Genre:
Adventure/Drama/Thriller
Director: Edward Zwick
Cast: Leonardo DiCaprio, Jennifer Connelly,
Dijimon Hounsou, Arnold Vosloo, Stephen Collins, Michael Sheen
RunTime: 2 hrs 18 mins
Released By: Warner Bros
Rating: NC-16 (Violence)
Opening
Day: 4 January 2007
Synopsis
:
Set
against the backdrop of civil war and chaos in 1990's Sierra
Leone, Blood Diamond is the story of Danny Archer (Leonardo
DiCaprio) - a South African mercenary - and Solomon Vandy
(Djimon Hounsou) - a Mende fisherman. Both men are African,
but their histories as different as any can be, until their
fates become joined in a common quest to recover a rare pink
diamond that can transform their lives. While in prison for
smuggling, Archer learns that Solomon - who was taken from
his family and forced to work in the diamond fields - has
found and hidden the extraordinary rough stone. With the help
of Maddy Bowen (Jennifer Connelly), an American journalist
whose idealism is tempered by a deepening connection with
Archer, the two men embark on a trek through rebel territory,
a journey that could save Solomon's family and give Archer
the second chance he thought he would never have.
Movie
Review:
There’s an almost obligatory stink of condescension
towards its execrable subject matter in Edward Zwick’s
“Blood Diamond”. Going against the wisely sowed
musings of various Africans in the film regarding a human
being’s essential nature, it blithely tosses the blame
card to the West and any first-world countries that do not
involve themselves in the African misery. It predictably wears
its heart on its sleeve, but is so easily prone to the complicated
mire of good intentions that it is regrettably unglued to
the film’s pursuit of being a mildly entertaining action
melodrama.
The
controversy surrounding these ‘conflict diamonds’
started months before the film’s release, ironically
doing more good in corporate circles that actually have a
direct voice in opposing the effects of these baleful gemstones.
And perhaps to jewelers everywhere that are even the slightest
bit concerned of the film’s backlash can take heed in
that the “Blood Diamond” is essentially set in
the late 90s, during a time when there wasn’t something
called the Kimberley Process, which certifies that diamond
acquisitions have not been used to finance armed rebels.
1999,
Sierra Leone is in a midst of a civil war and Solomon Vandy
(Djimon Hounsou) is a loving family man unexpectedly captured
and separated from his wife and children, forced to mine for
diamonds by radical rebellion forces that fund their murderous
agendas by selling these gems to outside bidders through a
intricate network of smugglers, middlemen and buyers. Its
early scenes take no prisoners and are duly uncompromising.

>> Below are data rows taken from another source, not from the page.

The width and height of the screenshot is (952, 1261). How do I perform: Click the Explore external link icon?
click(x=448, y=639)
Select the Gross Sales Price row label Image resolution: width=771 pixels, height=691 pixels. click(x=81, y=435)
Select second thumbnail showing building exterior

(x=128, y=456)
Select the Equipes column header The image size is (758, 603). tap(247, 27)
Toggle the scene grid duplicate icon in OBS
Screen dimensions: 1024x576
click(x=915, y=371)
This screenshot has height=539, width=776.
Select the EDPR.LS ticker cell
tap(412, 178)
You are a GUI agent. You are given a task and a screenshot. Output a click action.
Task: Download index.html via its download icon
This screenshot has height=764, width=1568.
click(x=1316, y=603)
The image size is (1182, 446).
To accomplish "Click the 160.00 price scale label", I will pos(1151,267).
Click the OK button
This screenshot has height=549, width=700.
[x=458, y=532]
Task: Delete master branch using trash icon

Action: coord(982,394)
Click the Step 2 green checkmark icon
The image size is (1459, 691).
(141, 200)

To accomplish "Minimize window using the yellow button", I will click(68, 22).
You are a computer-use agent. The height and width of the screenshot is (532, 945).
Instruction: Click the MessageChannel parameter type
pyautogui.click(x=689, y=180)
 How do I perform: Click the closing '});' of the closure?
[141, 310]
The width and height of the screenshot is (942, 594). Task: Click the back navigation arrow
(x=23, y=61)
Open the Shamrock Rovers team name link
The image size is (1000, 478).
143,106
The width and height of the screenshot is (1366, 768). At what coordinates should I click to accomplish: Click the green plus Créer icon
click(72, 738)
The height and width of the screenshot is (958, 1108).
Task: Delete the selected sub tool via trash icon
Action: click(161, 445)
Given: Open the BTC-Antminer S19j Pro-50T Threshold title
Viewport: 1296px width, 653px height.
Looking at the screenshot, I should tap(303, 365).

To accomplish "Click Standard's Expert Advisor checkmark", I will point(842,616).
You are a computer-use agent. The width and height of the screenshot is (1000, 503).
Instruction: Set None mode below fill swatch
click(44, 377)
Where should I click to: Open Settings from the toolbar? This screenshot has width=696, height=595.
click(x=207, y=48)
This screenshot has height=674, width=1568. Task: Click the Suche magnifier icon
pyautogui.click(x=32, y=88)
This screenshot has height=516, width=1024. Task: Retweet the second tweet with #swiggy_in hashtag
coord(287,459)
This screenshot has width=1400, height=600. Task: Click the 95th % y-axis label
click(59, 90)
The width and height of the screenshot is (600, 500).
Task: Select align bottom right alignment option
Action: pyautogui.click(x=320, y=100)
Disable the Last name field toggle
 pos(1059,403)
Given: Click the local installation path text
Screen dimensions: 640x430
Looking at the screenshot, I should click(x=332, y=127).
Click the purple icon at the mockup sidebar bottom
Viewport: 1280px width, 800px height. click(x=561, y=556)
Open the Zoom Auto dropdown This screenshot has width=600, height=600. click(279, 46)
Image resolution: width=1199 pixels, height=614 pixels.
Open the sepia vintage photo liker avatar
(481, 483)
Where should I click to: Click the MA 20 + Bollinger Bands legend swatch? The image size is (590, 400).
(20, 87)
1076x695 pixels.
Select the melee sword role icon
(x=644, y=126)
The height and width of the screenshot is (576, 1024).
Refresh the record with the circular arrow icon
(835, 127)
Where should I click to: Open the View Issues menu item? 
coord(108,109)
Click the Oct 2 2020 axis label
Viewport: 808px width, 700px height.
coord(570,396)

But in an absurdly crafted plot device, Solomon becomes complicit
in a scheme forced onto him by a white Zimbabwean diamond
smuggler named Danny Archer (Leonardo DiCaprio) in just one
of the many allusions to white devil, black slave dependency
that Zwick accentuates throughout their tumultuous relationship.
They join up with the dashingly amoral smuggler’s “love
interest”, Maddy Bowen (Jennifer Connelly), a suitably
inconsequential character that only services parts of the
plot and not enough of its overarching message in the film’s
sanctimonious pursuit of impeachment and responsibility.
While
the film address too many of issues and tries to fix the entire
spectra of Africa’s problems, its contradictory message
between its main players end up becoming racialist. There’s
no discernable creative benefits of casting a white actor
in the lead role aside from the throwaway lines of the stupefying
rah-rah rhetoric of “we are African, we bleed red”
tripe that negates the tenuous characterisation of DiCaprio’s
Archer when he straddles the moral quandaries of his character’s
African-ness. In fact, every white character becomes increasingly
important while the dark-skinned masses that are torn to shreds
by the automatic gunfire seem to be noticeably anonymous.
DiCaprio
and Hounsou give all they can in their performances. An unhinged
Hounsou overpowers DiCaprio's performance thoroughly in every
scene they share. Running the full gamut of emotions, it’s
a wonder he has anything left in the tank soon after an underdeveloped
subplot surrounding the brainwashing and realignment of moral
lines in children by the conscious-stripping, soul engulfing
brutality of genocide.
Now,
despite its overly earnest moral aptitude, its inflated runtime
and the overhyped publicity machine, “Blood Diamond”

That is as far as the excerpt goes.